──────── THE RECORDS

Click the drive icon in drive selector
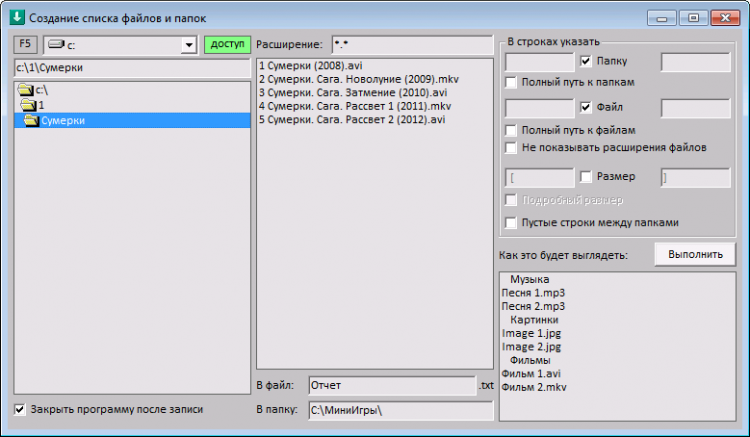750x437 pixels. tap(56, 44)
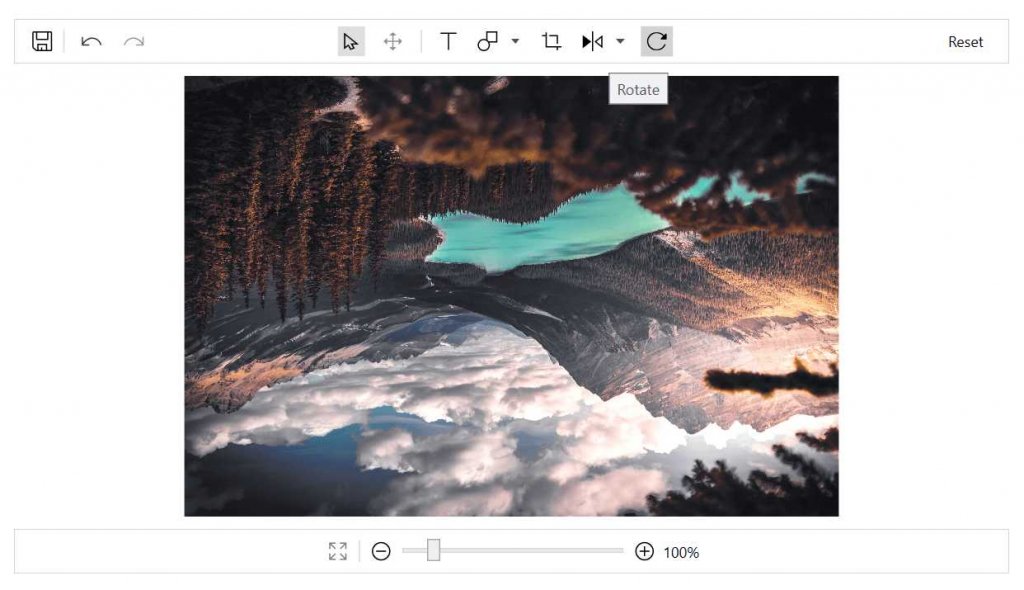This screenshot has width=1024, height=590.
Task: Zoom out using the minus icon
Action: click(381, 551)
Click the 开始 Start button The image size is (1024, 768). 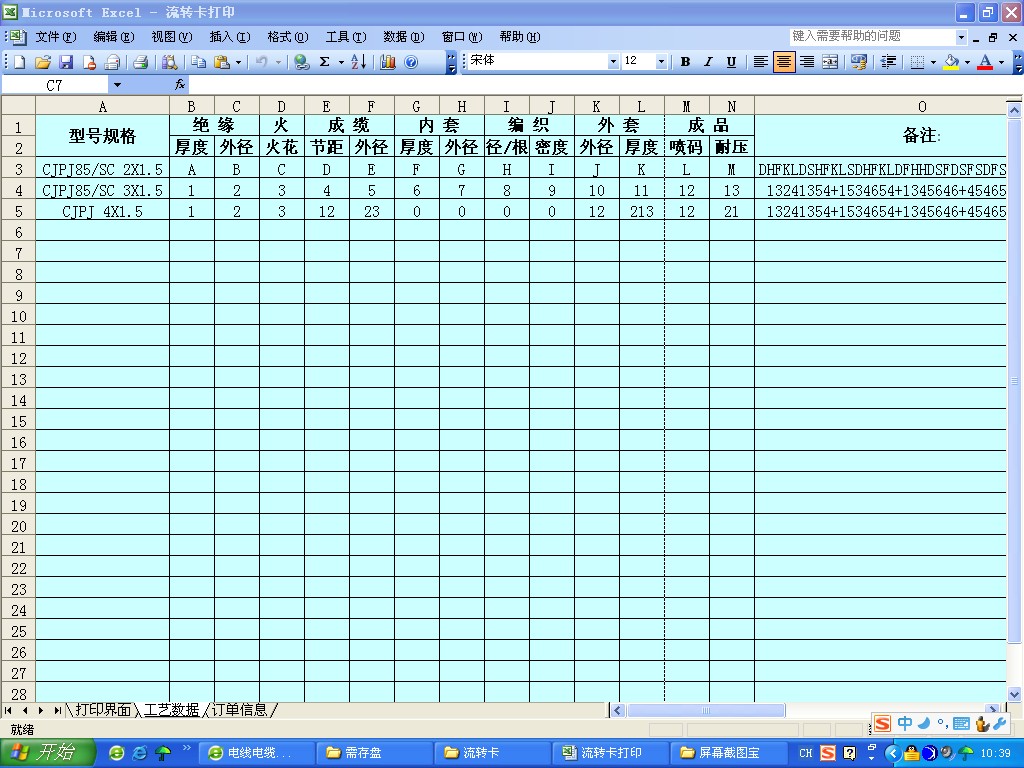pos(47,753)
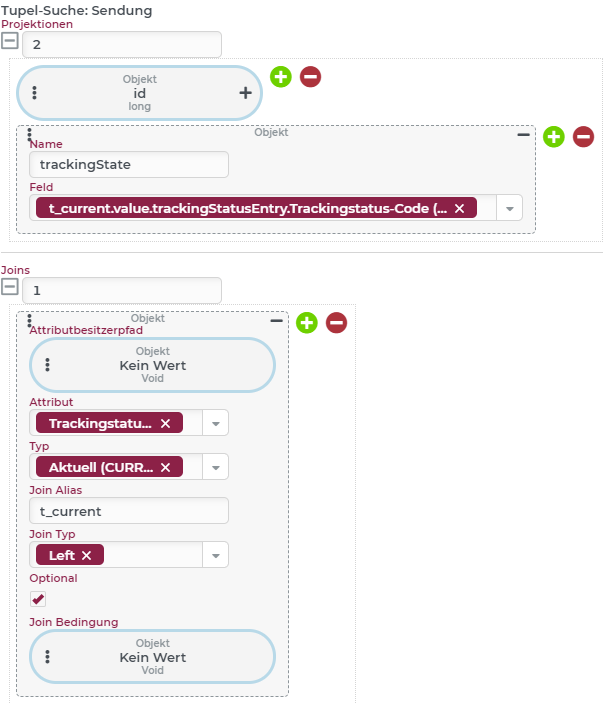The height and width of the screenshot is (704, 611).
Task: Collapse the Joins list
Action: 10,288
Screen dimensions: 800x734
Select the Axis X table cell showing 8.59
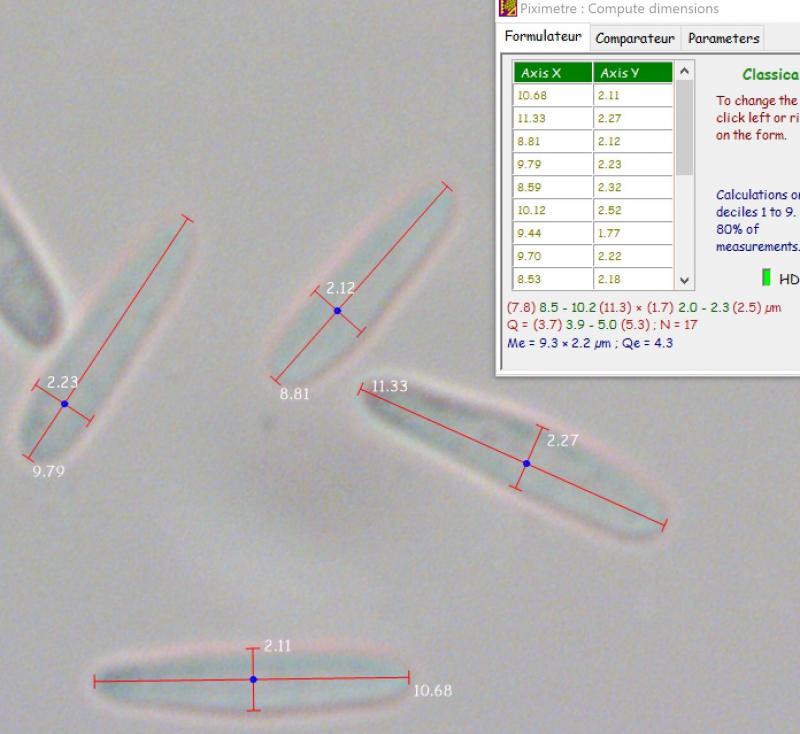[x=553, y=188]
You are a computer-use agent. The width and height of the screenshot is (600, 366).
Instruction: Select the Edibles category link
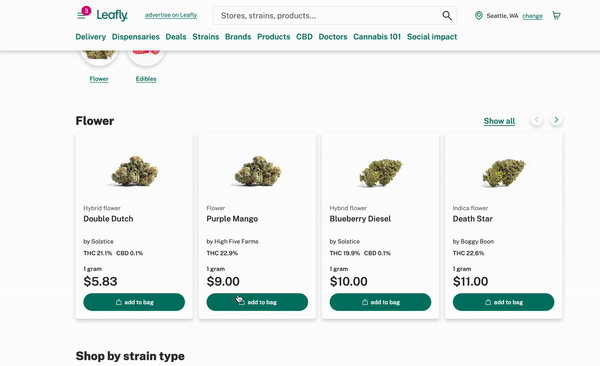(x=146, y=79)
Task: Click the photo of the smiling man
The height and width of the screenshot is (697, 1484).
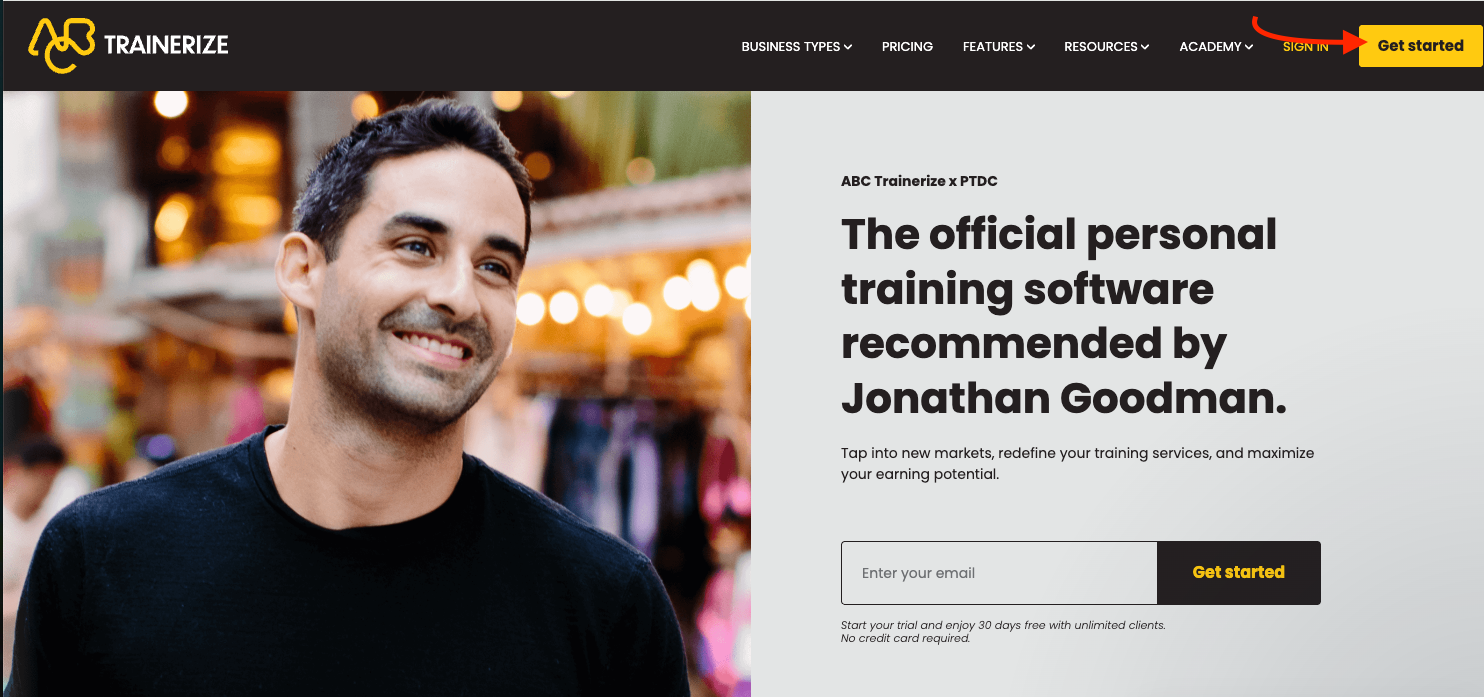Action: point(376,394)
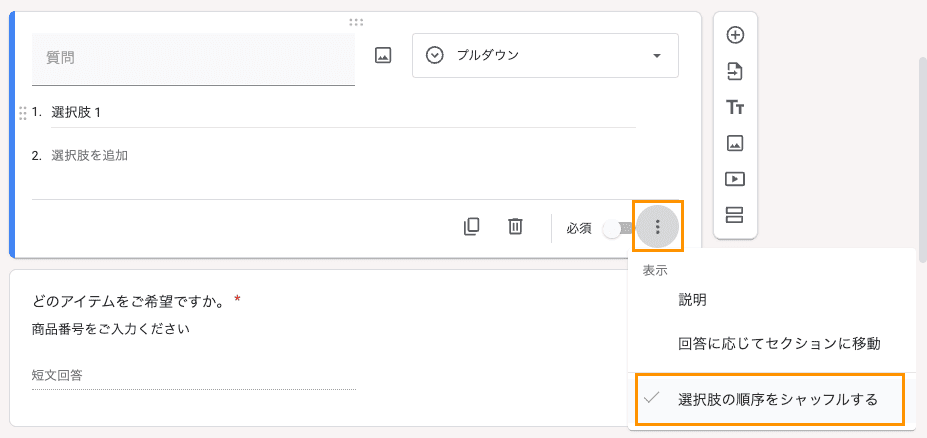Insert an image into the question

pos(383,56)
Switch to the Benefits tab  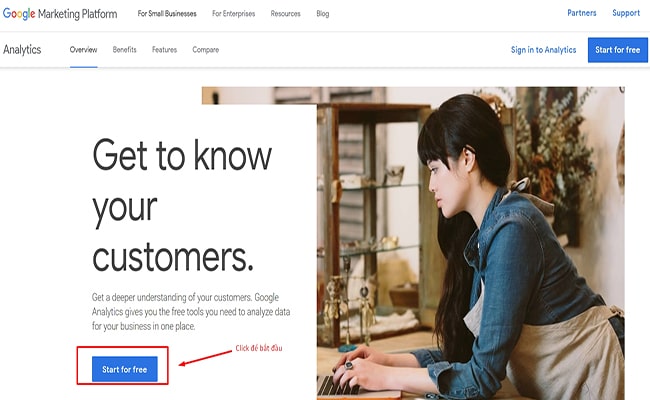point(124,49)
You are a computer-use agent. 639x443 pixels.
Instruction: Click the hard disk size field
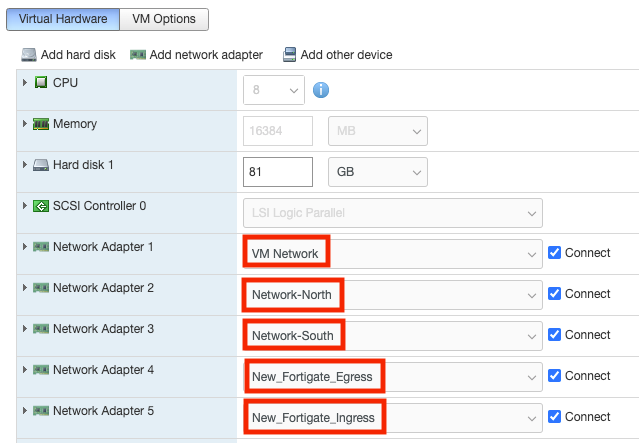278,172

────────────────

REQUIRED ACTION.
Look through the entries above and report each line where the string "agent" occurs.

SOLUTION FOR THIS EXERCISE.
You are a computer-use agent. The width and height of the screenshot is (600, 366).
You are a computer-use agent. 639x443 pixels.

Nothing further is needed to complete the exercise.